En création publicitaire, l’ego est partout. Il s’invite dans les brainstorms, se glisse dans les présentations client, s’assoit discrètement à côté de nous quand on exporte une maquette à 2h du matin. C’est lui qui nous pousse à viser plus haut, à défendre une idée jusqu’au bout, à croire qu’on peut faire mieux que la concurrence. Mais c’est aussi lui qui nous fait lever les yeux au ciel quand un·e client·e demande de « grossir son logo ». Alors, l’ego créatif : moteur ou poison ? Probablement les deux.
Sans ego, pas d’idée forte
Soyons honnêtes : il faut une certaine dose d’ego pour créer.
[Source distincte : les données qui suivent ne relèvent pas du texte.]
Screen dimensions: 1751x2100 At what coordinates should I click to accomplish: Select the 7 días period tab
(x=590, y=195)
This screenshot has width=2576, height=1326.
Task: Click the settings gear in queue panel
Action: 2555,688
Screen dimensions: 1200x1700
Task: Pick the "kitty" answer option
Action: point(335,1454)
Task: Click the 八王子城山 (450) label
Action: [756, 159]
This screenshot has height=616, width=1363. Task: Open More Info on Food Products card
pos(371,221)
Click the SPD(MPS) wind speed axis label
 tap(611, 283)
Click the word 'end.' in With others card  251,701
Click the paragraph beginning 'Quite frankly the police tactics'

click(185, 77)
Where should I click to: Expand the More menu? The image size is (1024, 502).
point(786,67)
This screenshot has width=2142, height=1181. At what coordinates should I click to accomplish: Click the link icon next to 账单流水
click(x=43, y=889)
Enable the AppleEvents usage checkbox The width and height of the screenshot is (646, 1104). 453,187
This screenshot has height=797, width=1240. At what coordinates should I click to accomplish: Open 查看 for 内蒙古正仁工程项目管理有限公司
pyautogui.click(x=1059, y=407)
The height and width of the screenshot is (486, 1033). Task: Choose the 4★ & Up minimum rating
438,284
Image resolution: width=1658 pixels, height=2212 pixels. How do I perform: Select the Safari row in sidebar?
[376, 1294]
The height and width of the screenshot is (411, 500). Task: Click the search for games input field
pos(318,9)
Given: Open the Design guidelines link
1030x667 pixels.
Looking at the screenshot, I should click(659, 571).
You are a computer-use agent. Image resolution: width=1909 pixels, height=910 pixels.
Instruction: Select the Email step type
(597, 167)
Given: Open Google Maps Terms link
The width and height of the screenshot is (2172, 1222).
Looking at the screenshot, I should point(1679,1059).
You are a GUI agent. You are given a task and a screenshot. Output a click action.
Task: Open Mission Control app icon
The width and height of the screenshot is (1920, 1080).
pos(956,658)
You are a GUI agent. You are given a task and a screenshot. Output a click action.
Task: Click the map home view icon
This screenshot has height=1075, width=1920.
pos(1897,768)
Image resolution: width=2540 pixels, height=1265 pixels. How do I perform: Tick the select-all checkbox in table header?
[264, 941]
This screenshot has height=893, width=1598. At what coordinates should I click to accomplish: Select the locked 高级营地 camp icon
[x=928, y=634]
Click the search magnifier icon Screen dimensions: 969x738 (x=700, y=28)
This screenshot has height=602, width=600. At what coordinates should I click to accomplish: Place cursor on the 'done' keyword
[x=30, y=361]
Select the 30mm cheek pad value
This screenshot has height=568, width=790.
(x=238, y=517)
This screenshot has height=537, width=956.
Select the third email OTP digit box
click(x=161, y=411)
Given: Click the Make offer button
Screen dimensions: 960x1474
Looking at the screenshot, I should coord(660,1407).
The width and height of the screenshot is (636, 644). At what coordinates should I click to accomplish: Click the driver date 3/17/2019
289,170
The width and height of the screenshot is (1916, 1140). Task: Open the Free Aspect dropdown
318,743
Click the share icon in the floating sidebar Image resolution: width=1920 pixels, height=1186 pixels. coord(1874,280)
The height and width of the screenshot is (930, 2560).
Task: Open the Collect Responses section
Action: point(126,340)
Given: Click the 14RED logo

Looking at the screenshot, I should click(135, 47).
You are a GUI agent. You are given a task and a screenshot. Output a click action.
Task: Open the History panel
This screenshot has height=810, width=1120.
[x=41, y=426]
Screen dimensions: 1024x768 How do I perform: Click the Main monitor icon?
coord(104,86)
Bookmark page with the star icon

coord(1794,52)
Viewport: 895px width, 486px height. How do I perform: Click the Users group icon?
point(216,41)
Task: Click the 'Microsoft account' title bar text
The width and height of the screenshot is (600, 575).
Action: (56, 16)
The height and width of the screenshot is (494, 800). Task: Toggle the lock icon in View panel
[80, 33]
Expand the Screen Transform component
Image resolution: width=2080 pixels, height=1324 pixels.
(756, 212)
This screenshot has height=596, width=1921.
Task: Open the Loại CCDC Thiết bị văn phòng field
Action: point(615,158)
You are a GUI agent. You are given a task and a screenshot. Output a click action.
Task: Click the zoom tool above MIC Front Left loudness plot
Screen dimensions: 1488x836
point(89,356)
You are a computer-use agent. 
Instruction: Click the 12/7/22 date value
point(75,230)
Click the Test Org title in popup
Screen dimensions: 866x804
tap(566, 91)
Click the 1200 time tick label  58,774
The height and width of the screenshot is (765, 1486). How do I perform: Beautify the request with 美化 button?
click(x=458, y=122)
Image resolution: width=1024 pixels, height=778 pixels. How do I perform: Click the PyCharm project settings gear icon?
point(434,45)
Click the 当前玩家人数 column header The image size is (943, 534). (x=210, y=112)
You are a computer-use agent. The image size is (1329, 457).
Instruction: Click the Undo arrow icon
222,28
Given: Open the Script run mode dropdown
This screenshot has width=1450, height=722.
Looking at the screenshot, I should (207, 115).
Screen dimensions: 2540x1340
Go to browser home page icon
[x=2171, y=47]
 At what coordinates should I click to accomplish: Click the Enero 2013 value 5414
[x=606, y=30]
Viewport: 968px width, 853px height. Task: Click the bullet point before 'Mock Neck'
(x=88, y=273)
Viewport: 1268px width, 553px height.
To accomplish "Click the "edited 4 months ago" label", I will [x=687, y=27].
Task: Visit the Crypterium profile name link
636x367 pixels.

Proposer une campagne, c’est dire au monde : « Voici ma vision, elle mérite d’exister ». Ça prend du culot et de l’aplomb. Une conviction presque irrationnelle que notre concept peut toucher des milliers de personnes. Les grandes idées ne naissent pas dans la tiédeur. Elles naissent chez des gens qui osent. Et pour oser, il faut croire en son instinct. Dans ce sens, l’ego est un allié. Il protège la créativité contre la médiocrité. Il empêche de livrer du « juste correct ». Il pousse à se dépasser.
Trop d’ego, plus d’équipe
Le problème survient quand l’ego prend toute la place. Quand une idée devient personnelle. Quand une critique devient une attaque. Quand un « non » client devient un drame existentiel. À ce moment-là, on ne crée plus pour résoudre un problème d’affaires ou toucher un public. On crée pour gagner. Pour avoir raison. Pour prouver quelque chose. Et c’est là que la collaboration s’effrite. Parce qu’en agence, personne ne gagne seul. Les meilleures campagnes sont rarement l’œuvre d’un génie solitaire. Elles naissent des frictions entre stratèges, DA, concepteur·trices, producteur·trices, client·es. Si l’ego ferme la porte aux autres, l’idée s’appauvrit.
L’équilibre fragile
Avec le temps, on comprend que le vrai talent, ce n’est pas seulement d’avoir de bonnes idées. C’est de savoir les laisser évoluer. Les adapter. Parfois même… les abandonner. Un ego sain, c’est celui qui dit : « Je crois en mon idée, mais je suis prêt à l’améliorer. » Pas : « C’est ça ou rien ». C’est la différence entre défendre un concept et s’y accrocher comme à une bouée.
Ami ou ennemi?
L’ego créatif n’est ni l’un ni l’autre. C’est une énergie. Bien canalisée, elle devient audace, ambition, signature. Mal gérée, elle devient rigidité, conflits, épuisement. Peut-être que la maturité professionnelle, au fond, c’est simplement ça : garder assez d’ego pour créer quelque chose qui compte… mais assez d’humilité pour le faire à plusieurs. Parce qu’en pub, l’idée n’a jamais vraiment été à nous.
Elle appartient toujours un peu à l’équipe.